Exercise instructions:
Reproduce every line of the entries below, requests included, but multiply each coordinate value in the answers by 1.9 and round the results to whole numbers, with halves rounding up. Keep the numbers in the requests unchanged, and omit the pictures from your output.

━━ Information supplied

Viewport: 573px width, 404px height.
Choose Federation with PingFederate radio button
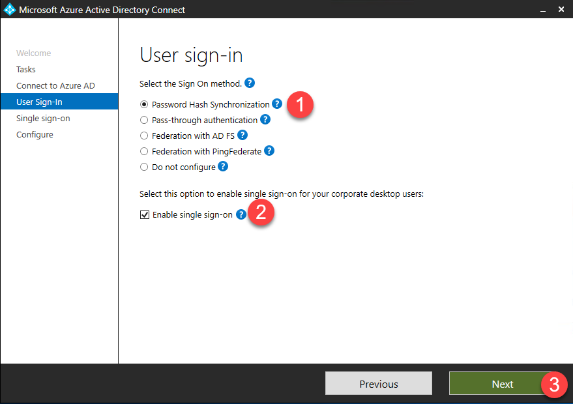coord(144,151)
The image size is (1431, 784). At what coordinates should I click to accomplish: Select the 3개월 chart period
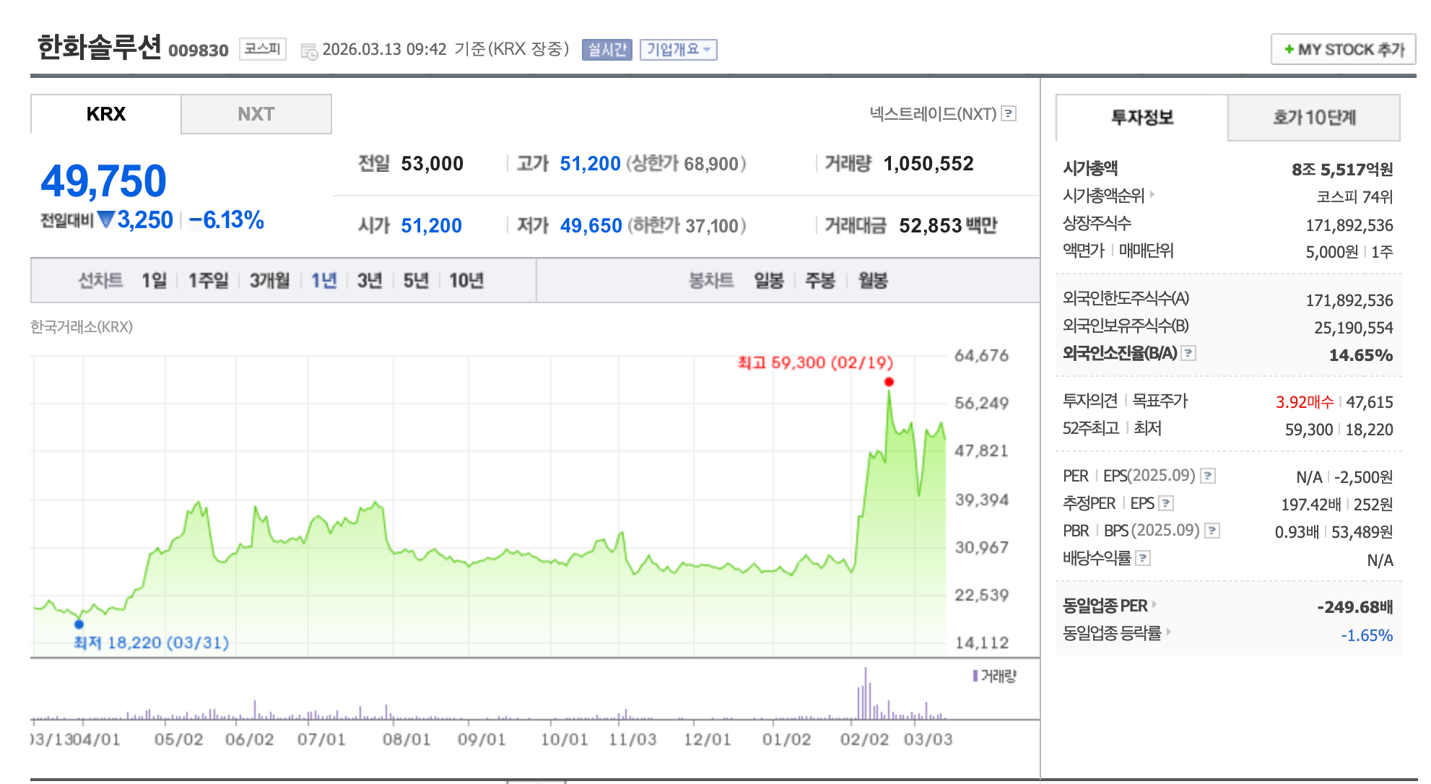269,280
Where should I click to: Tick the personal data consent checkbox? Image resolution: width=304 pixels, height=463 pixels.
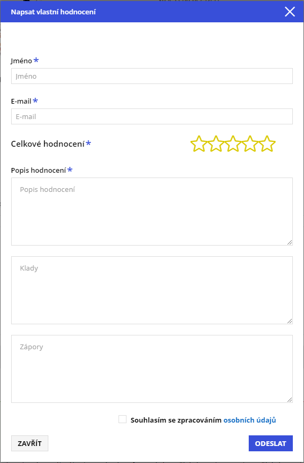[x=122, y=419]
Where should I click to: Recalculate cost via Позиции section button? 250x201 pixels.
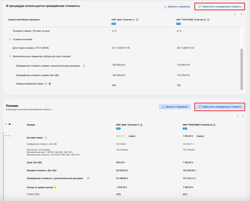point(220,107)
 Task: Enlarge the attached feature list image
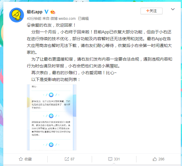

━━━━

Solution to the exercise:
Viewport: 573px width, 404px height.
Choose Federation with PingFederate radio button
coord(274,287)
The image size is (1431, 784). At what coordinates should I click to accomplish: Select the 3개월 chart period
511,532
Where should I click to: Tick the personal data consent checkbox? Image resolution: width=304 pixels, height=463 pixels.
[x=232, y=796]
Where should I click to: Recalculate cost via Позиции section button? 250x201 pixels.
point(418,203)
 Task: Enlarge the attached feature list image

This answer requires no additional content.